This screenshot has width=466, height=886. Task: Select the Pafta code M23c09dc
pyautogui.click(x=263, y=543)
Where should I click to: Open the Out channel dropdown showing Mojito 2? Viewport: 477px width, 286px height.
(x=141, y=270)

▬▬▬

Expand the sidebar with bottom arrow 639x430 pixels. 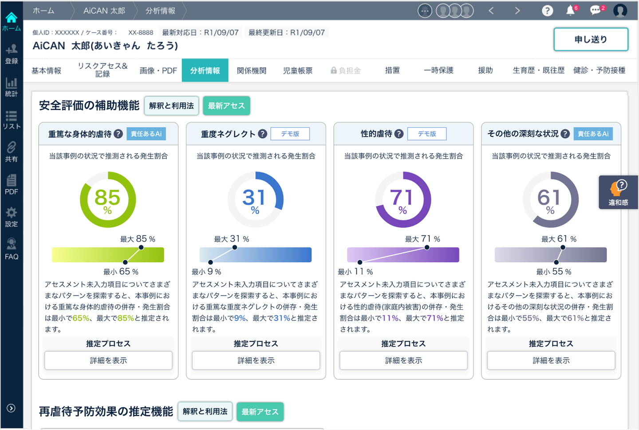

▬▬▬

■ **AIM**: Switch "dropdown" to "menu" in the listing lines from the one containing "Where should I" through the one containing "(x=141, y=270)", inclusive, and give back only those lines with nothing else changed.

■ **FULL OUTPUT**:
Where should I click to: Open the Out channel menu showing Mojito 2? Viewport: 477px width, 286px height.
(x=141, y=270)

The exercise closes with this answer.